With Worlds 2022 already in action, the North American Champions Queue has regained some attention. Big streamers, like Nemesis, have had some issues with the newly reintroduced Champions Queue, but it now looks like Riot is finally addressing the problem.

We are already done with the first stage of the League of Legends World Championship, the Play-In Stage. Since Worlds 2022 started, Riot Games decided to reintroduce the Champions Queue. Even though it gained a lot of hype, some players were still not happy...

But what is the Champions Queue all about, which problems is it having this time, and what is Riot doing to fix it? Let’s take a look at it together.

What is Champions Queue?

LoL Champions Queue
What is Champions Queue? | © Riot Games

We have probably all heard about the Champions Queue at this point. But if you, for some reason, haven’t, we got you covered. So, the Champions queue is a “competitive matchmaking experience open for top NA players.” 
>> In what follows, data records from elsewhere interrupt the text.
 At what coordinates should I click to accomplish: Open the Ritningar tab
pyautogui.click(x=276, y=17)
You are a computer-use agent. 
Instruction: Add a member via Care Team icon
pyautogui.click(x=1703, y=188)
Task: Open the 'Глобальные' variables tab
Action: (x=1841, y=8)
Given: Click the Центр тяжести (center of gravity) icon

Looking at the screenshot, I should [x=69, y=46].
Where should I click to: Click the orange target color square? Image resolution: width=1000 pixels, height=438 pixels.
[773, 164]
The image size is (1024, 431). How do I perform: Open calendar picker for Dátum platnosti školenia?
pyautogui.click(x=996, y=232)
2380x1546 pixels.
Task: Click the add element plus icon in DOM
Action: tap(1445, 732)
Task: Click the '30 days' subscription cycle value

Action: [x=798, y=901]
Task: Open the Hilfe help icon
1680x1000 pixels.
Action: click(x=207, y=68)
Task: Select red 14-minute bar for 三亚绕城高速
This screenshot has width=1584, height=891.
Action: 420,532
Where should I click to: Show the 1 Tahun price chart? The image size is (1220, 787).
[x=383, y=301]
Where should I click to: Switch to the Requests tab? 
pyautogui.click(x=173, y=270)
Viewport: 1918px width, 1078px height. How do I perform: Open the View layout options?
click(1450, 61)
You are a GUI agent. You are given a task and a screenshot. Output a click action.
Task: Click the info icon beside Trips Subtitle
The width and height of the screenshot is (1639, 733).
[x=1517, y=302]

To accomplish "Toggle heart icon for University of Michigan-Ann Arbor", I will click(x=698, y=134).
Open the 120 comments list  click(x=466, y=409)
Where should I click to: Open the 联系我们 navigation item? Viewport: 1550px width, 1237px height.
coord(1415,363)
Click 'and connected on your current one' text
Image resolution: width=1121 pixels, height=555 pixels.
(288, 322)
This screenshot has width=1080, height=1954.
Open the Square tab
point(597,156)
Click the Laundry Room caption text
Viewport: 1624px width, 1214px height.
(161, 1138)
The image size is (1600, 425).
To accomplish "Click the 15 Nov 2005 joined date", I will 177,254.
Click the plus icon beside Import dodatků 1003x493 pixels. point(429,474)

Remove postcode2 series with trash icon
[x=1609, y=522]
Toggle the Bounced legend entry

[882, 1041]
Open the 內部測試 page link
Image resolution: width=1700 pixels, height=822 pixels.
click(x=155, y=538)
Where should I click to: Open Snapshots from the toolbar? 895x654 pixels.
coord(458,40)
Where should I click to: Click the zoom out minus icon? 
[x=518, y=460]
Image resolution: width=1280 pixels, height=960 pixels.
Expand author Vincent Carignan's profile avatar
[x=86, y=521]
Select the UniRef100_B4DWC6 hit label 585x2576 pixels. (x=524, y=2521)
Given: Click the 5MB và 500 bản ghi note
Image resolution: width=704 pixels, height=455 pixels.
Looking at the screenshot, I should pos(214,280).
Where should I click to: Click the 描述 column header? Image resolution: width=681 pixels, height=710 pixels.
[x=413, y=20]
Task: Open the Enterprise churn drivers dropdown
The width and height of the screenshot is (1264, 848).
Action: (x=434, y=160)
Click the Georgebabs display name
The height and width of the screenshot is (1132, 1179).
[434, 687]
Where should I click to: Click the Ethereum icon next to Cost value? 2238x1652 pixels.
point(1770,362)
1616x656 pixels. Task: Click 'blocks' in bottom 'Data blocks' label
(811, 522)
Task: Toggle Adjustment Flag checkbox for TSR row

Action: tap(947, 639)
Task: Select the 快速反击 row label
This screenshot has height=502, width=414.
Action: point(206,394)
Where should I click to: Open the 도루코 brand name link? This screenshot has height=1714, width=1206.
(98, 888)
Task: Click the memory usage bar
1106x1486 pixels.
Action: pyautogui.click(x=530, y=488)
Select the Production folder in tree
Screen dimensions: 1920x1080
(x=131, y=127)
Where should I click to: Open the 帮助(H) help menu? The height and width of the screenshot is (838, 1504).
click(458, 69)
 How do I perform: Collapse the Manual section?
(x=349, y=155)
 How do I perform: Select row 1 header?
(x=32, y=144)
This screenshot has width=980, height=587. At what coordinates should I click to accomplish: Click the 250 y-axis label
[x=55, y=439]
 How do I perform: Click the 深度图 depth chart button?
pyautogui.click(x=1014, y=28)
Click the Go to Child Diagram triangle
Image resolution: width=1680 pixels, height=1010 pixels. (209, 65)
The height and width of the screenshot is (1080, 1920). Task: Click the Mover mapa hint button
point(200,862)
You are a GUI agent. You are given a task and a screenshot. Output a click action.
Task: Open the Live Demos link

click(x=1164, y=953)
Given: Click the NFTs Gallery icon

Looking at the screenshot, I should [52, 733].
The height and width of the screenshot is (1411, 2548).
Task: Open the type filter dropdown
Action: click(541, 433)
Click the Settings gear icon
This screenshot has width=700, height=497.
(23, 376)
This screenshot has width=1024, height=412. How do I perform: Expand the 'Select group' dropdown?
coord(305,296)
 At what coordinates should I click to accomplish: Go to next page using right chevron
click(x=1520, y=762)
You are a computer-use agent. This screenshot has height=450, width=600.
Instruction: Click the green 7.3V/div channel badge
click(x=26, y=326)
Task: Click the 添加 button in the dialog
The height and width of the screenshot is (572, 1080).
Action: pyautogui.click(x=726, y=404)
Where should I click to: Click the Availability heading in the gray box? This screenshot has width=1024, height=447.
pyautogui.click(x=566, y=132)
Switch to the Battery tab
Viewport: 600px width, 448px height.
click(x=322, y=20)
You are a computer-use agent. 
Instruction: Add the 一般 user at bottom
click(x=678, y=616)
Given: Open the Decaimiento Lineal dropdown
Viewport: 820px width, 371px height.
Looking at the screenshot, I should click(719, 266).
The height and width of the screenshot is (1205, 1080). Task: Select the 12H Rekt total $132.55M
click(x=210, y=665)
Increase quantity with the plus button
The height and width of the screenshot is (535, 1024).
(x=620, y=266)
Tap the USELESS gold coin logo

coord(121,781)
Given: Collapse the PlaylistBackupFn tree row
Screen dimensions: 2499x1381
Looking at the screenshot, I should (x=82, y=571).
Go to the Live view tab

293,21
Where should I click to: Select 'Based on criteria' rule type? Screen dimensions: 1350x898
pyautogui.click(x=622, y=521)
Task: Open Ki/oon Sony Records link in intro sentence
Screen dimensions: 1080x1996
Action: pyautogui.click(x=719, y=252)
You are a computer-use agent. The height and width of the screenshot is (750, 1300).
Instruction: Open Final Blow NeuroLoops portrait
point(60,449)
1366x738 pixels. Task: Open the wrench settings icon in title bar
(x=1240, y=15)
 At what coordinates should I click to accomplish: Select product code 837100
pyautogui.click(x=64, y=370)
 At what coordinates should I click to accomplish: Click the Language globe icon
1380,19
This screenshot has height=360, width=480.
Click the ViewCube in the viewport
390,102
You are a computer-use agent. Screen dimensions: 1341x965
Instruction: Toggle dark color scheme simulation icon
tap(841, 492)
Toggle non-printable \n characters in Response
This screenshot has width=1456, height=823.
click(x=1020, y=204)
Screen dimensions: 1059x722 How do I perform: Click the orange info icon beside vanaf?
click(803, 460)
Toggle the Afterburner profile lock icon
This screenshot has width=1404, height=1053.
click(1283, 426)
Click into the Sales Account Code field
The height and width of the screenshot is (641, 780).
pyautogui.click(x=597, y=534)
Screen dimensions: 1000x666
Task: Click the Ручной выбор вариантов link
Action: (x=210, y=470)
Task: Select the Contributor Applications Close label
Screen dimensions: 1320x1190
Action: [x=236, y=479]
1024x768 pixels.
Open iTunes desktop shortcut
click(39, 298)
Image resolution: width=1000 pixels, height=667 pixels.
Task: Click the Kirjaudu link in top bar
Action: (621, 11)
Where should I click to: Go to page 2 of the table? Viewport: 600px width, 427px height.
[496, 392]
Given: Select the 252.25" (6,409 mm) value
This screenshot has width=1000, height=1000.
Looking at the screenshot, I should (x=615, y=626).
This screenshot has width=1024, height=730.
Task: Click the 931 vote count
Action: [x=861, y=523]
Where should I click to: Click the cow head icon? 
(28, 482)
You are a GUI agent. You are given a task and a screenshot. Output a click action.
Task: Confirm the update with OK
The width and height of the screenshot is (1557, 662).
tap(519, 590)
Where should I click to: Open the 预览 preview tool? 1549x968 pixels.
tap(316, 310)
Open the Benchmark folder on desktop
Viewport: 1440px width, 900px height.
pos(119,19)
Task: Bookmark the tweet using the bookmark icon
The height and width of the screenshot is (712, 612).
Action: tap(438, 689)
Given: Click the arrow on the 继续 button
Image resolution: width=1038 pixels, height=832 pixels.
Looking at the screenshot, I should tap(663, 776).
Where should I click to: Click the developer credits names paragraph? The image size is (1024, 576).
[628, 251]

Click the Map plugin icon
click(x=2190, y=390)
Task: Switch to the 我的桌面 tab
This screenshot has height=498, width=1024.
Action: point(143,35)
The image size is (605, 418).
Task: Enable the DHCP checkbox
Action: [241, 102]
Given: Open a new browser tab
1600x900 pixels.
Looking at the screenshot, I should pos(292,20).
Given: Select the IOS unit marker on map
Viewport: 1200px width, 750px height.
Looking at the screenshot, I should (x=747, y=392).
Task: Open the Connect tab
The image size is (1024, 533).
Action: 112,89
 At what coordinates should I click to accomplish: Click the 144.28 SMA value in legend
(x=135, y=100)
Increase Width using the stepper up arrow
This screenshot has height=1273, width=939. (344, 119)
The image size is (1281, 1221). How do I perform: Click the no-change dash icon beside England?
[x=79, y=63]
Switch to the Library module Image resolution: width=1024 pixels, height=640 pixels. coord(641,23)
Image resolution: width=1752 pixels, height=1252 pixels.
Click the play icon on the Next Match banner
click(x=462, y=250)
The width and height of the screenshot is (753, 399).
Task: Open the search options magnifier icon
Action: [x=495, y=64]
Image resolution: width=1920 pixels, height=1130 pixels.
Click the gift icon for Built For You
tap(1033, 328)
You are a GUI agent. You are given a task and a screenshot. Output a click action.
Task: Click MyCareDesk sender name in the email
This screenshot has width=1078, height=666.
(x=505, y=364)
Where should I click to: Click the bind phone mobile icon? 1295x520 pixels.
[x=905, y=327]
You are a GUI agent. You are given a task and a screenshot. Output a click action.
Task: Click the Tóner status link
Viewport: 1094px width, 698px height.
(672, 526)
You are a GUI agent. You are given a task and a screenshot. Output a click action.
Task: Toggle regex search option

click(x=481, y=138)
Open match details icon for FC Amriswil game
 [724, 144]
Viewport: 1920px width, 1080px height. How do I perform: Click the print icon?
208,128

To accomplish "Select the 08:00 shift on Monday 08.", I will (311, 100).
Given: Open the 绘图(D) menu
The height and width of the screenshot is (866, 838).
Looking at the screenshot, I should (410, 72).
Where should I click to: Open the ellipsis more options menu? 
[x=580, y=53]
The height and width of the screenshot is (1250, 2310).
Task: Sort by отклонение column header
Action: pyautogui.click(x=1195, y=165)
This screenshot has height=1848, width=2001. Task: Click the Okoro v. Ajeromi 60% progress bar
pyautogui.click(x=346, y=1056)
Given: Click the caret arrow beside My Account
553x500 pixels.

The matchmaking system launched in February 2022 and was the next big thing in the NA servers. The queue would be for players focusing on tryharding the meta and drafts. The Champions Queue would also allow players to play on low ping and using voice comms

Even though many professional players were excited about the new competitive matchmaking system, the Champions Queue did not live up to its hype, and NA players stopped playing it. This resulted in ridiculously long queue times and generally a bad time for everyone. 

As a result, the matchmaking system has been pretty much dead since its release and was even disabled for a while before being finally reintroduced again for Worlds 2022.

During the ongoing Worlds Championship, the Champions Queue regained a lot of traffic, and players started to show some previously lost interest. But this time, the Champions Queue is facing other issues. So let's take a look at them.

What Criticism Did Riot Get this Time?

Nemesis Champions Queue is a Failure
Nemesis explains why “Champions Queue is a Failure” | © Nemesis YouTube

One of the main points of criticism came from the former Fnatic mid laner, Nemesis. Nemesis is now a content creator for Gen.G, LCK's current top team,  and he wanted to join his team in New York to play in the Champions Queue. 

Unfortunately for Nemesis, it was just to unpack his luggage for NYC. Just before traveling, Riot Games told him he would not be able to participate in the Champions Queue. 

  • Want to read more about the problems of Champions Queue? Click here

As a result, Nemesis came out with a video talking about Riot Games’ missed opportunity when disallowing pro players not in the LCS to join the fun. He thought it strange that one-trick sub players could join the queue that was supposed to match a pro-playing environment, whereas actual professional players from other regions could not.


Riot Games Changes Player Criteria 

After the criticism from the players and content creators not being able to attend the Champions Queue, Riot Games will now expand the access while adding more criteria on who can join

With the new changes, in order to join the Worlds Champions Queue, you have to be either a:

  • Competing Worlds Player
  • Bootcamping Player from an Active Roster in a Worlds-Qualifying League
  • A former pro player from a Worlds Qualifying League (Ex: LCS, LEC, LCK, etc.)
  • A former player from LCS Academy


In addition to these qualifying requirements, Riot Games also added some new criteria to make the Champions Queue as close to professional play as possible:

  • Reached Challenger in Solo Queue this season
  • Located in North America
  • Approved by the CQ Council after a thorough review

With these updated Champions Queue requirements, Nemesis could travel to New York and join the fun. But, of course, that is if he still wants to...

In addition, coaches, retired pro players turned casters (Caedrel), and LCS Academy players will be able to join if the CQ Council approves them.